TASK TO CARRY OUT: Among the lines of data below, reproduce only those from the one with "Task: View analytics of first くるみ tweet" through the one with "Image resolution: width=564", exactly as they stand, both ends included.

*** RECORDS SUPPLIED Section Begins ***

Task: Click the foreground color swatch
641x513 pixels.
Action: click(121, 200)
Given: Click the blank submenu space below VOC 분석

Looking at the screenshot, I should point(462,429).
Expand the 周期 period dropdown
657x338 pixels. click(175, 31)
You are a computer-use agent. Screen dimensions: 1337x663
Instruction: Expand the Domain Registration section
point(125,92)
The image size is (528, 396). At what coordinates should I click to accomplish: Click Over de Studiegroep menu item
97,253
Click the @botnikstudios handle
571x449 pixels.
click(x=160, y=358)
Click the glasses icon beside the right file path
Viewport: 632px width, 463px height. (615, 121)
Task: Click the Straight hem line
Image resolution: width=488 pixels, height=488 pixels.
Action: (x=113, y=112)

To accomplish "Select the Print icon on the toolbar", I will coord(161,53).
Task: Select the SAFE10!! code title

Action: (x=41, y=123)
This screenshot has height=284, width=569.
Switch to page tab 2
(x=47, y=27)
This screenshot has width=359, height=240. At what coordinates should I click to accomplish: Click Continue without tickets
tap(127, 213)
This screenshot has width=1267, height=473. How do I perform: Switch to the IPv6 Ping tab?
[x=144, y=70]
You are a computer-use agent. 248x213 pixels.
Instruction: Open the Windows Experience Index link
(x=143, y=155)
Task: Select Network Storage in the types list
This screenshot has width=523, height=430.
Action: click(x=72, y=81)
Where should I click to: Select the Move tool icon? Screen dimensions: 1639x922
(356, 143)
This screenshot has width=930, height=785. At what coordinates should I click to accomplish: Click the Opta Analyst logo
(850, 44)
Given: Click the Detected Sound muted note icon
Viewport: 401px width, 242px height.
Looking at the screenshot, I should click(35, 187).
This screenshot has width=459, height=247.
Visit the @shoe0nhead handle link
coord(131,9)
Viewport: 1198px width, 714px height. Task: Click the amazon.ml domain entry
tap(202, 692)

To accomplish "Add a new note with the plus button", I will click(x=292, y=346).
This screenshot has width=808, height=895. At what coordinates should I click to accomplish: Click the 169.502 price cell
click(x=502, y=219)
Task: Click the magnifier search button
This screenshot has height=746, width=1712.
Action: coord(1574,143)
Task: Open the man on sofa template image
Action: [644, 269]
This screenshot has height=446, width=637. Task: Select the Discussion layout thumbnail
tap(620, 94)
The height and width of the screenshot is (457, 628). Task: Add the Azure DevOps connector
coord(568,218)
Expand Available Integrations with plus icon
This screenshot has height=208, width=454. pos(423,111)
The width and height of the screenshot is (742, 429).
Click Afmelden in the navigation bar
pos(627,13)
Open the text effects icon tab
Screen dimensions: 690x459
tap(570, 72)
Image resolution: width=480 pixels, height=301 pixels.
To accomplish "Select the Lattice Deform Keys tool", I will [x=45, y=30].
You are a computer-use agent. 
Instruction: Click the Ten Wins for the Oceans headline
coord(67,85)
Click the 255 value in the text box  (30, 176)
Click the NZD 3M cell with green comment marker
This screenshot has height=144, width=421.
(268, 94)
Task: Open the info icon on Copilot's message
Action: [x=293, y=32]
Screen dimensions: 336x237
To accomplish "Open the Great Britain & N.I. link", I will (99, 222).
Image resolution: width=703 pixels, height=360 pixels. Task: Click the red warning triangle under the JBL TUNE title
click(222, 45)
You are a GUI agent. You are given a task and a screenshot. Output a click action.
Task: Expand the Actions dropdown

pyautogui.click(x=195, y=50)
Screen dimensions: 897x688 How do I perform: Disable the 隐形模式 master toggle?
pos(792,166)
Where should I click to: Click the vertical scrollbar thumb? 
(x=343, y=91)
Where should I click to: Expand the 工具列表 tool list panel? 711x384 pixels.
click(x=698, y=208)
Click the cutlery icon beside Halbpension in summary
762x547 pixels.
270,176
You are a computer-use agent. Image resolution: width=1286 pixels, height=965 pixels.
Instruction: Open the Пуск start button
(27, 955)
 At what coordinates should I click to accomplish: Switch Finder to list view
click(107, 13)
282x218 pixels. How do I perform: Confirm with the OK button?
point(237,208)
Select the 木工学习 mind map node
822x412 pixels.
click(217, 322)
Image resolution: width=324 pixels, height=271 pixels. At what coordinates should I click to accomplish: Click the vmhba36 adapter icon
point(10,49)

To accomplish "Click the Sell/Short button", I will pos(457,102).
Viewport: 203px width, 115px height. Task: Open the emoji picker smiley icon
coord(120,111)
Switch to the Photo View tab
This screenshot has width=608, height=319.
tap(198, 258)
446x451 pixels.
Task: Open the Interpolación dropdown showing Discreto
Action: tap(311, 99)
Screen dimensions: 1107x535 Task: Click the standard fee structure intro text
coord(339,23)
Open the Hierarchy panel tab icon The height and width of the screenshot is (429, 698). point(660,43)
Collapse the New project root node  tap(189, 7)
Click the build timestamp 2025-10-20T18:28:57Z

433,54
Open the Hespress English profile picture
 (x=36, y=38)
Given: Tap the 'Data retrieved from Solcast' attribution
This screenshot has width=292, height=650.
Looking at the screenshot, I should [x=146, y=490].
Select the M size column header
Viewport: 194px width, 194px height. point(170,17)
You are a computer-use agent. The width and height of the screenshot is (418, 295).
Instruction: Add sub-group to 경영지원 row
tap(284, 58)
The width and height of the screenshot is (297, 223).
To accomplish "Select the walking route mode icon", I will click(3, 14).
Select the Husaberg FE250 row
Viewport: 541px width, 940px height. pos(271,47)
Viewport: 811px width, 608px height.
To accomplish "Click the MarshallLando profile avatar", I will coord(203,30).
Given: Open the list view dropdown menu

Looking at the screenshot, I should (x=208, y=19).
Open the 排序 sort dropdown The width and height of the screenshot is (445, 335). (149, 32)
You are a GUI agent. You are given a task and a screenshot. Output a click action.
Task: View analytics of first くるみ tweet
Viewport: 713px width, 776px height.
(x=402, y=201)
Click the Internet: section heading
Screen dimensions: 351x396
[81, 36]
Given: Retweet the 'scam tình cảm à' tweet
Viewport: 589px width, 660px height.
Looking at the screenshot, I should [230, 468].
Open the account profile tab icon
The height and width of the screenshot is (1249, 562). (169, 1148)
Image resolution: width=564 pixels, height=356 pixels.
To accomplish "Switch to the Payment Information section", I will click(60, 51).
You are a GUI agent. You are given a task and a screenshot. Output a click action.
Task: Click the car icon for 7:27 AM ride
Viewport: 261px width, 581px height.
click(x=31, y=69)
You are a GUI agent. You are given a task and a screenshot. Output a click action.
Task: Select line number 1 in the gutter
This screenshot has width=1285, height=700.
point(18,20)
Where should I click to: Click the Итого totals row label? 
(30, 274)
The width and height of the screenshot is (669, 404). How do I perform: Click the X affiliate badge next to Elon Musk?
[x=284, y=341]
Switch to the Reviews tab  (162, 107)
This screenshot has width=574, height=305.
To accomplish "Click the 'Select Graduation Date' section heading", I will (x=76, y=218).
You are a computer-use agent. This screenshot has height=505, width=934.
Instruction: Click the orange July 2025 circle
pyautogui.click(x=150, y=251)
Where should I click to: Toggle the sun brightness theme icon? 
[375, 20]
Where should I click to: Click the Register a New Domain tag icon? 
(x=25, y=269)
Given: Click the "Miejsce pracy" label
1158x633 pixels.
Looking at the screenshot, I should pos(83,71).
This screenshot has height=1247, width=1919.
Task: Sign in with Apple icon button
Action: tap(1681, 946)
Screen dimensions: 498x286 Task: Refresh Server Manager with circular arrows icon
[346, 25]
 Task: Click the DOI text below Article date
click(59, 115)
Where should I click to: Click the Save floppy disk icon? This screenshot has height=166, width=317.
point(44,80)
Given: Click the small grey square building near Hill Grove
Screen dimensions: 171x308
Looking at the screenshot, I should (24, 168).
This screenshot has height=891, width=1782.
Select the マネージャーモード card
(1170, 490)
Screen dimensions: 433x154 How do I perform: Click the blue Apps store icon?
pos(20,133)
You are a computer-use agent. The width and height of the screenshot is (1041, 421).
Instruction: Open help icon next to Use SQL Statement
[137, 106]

*** RECORDS SUPPLIED Section Ends ***

ANSWER FOR THIS EXERCISE:
Task: View analytics of first くるみ tweet
Viewport: 713px width, 776px height.
(x=402, y=201)
Click the Internet: section heading
Screen dimensions: 351x396
[81, 36]
Given: Retweet the 'scam tình cảm à' tweet
Viewport: 589px width, 660px height.
Looking at the screenshot, I should [230, 468].
Open the account profile tab icon
The height and width of the screenshot is (1249, 562). (169, 1148)
Image resolution: width=564 pixels, height=356 pixels.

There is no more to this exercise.